A Farewell to Arms: Analysis of Setting

First published: 1929

Type of work: Novel

Type of plot: Impressionistic realism

Time of work: World War I

Asterisk denotes entries on real places.

Places Discussed

*Italy

*Italy. Country in which Ernest Hemingway’s American protagonist, Frederic Henry, serves as a volunteer ambulance driver during World War I—just as Hemingway himself had served during that war. Moreover, Henry is also like Hemingway in being severely wounded and invalided to recuperate in an American hospital in Milan. There Henry experiences the first serious love of his life, The foreign location makes it easier for Henry to examine the meaning of his young life and allow him to mature as he confronts danger, death, and love. Throughout the novel, Henry struggles to grapple with the foreign language, Italian customs, and unfamiliar geography. All these struggles heighten his perceptions in ways that help bring about his maturation.

*Gorizia

*Gorizia. Small town in northeast Italy near which several major engagements between Italian and Austrian forces were fought during the spring and summer of 1916. Frederic Henry is stationed in a town near Gorizia with the Italian ambulance corps. It is in this location and through his interaction with the other troops stationed there that he begins his maturation.

*Plava

*Plava. Town in northeast Italy on the Isonzo River, north of which Frederic Henry is wounded. Henry’s world is first truly shattered in Plava when he is suddenly forced to face death for the first time. The event, being hit by an Austrian trench mortar, introduces the theme of death’s randomness and its unexpected appearance as well as the need always to be prepared to expect it. This presence of death haunts the rest of this novel as it did most of Hemingway’s prose throughout his career.

*Milan

*Milan. Large northern Italian city to which Henry is sent to recuperate from his wounds. The American hospital there with its American nurses offers a small bit of home amid the foreign environment. Henry experiences a reprieve from the war and has the time to reflect on his mortality in congenial and familiar surroundings. Here, too, he falls in love, which connects the themes of love and war. The love theme proves another experience in Henry’s maturation. It also gives him a reason to reconsider his participation in the conflict and heightens the sweetness of life.
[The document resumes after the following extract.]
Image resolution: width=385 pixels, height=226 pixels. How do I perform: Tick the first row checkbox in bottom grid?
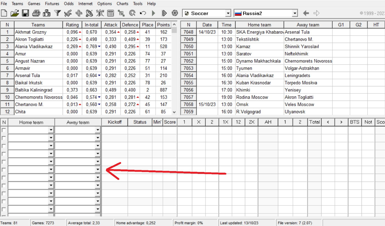(4, 130)
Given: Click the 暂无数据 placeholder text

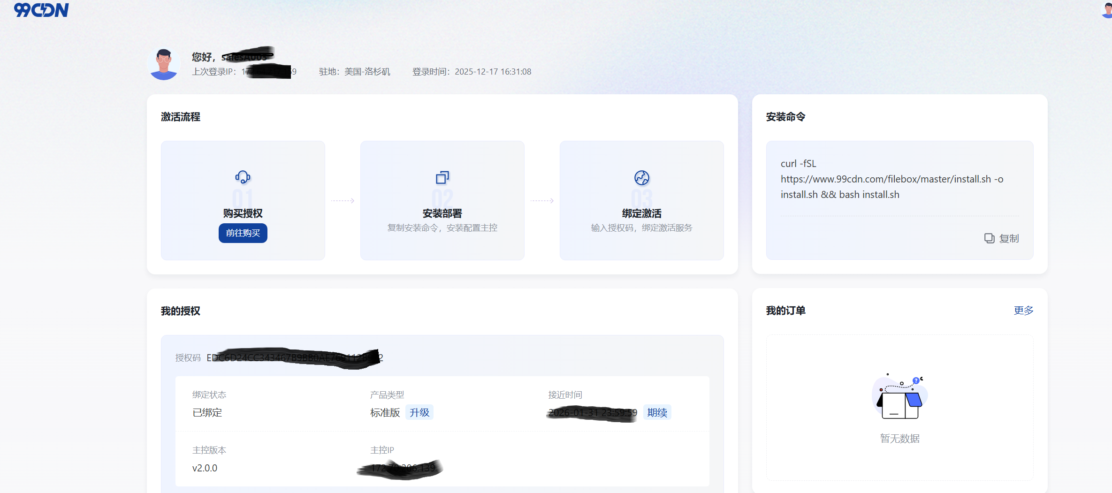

Later in the novel, his love for Catherine, the American nurse, hastens his decision to leave the scene of death and destruction for the peace and safety of Switzerland.

*Caporetto

*Caporetto. Battle site in Italy where the Italian forces experienced one of their most devastating defeats during the war. Henry joins the retreating troops there in one of the most memorable sections of the book. It is during the retreat that Henry makes his “separate peace” with the war, which later results in his desertion and flight with Catherine.

*Taglamento River

*Taglamento River. River that the Italian forces cross during their retreat from Caporetto. During the crossing, Henry dives into the river to avoid being shot by the military police. This action can be seen as his “baptism” into a new life after he has made his “separate peace.”

*Stresa

*Stresa. Italian town northwest of Milan where Henry meets Catherine after his desertion. In a small boat they row some twenty miles up Lake Maggiore to Switzerland. Their escape over water reintroduces the baptism theme of Henry’s immersion in the Taglamento River and suggests another rebirth.

*Switzerland

*Switzerland. Country to which Catherine and Frederic escape from Italy. They spend the winter at Montreux at the east end of Lake Geneva. When Catherine dies in childbirth, Henry again confronts the inexplicable presence of death. This event provides the final, if unresolved, event in his initiation into manhood.

Bibliography

Beversluis, John. “Dispelling the Romantic Myth: A Study of A Farewell to Arms.” The Hemingway Review 9, no. 1 (Fall, 1989): 18-25. Rejecting the common romantic interpretation, Beversluis asserts that this novel explores the problem of self-knowledge. His reading of the character of Catherine is especially interesting. A special A Farewell to Arms issue of the journal.

Bloom, Harold, ed. Ernest Hemingway’s “A Farewell to Arms.” New York: Chelsea House, 1987. Offers a representative selection of the best scholarship available on the novel. Includes Bloom’s introduction, chronology, bibliography, and index.

Donaldson, Scott, ed. New Essays on “A Farewell to Arms.” Cambridge, England: Cambridge University Press, 1990. Appropriate for specialists and nonspecialists. The introduction discusses the novel’s composition, publication, and reception, as well as its major critical readings from publication to 1990.

Lewis, Robert W. “A Farewell to Arms”: The War of the Words. Boston: Twayne, 1992. Comprehensive resource. Concludes that the novel is about language—particularly the language by which truth and falsehood are revealed.

Waldhorn, Arthur. A Readers’ Guide to Ernest Hemingway. New York: Farrar, Straus & Giroux, 1972. A concise, well-written vision of Hemingway and his works, appropriate for specialists and nonspecialists.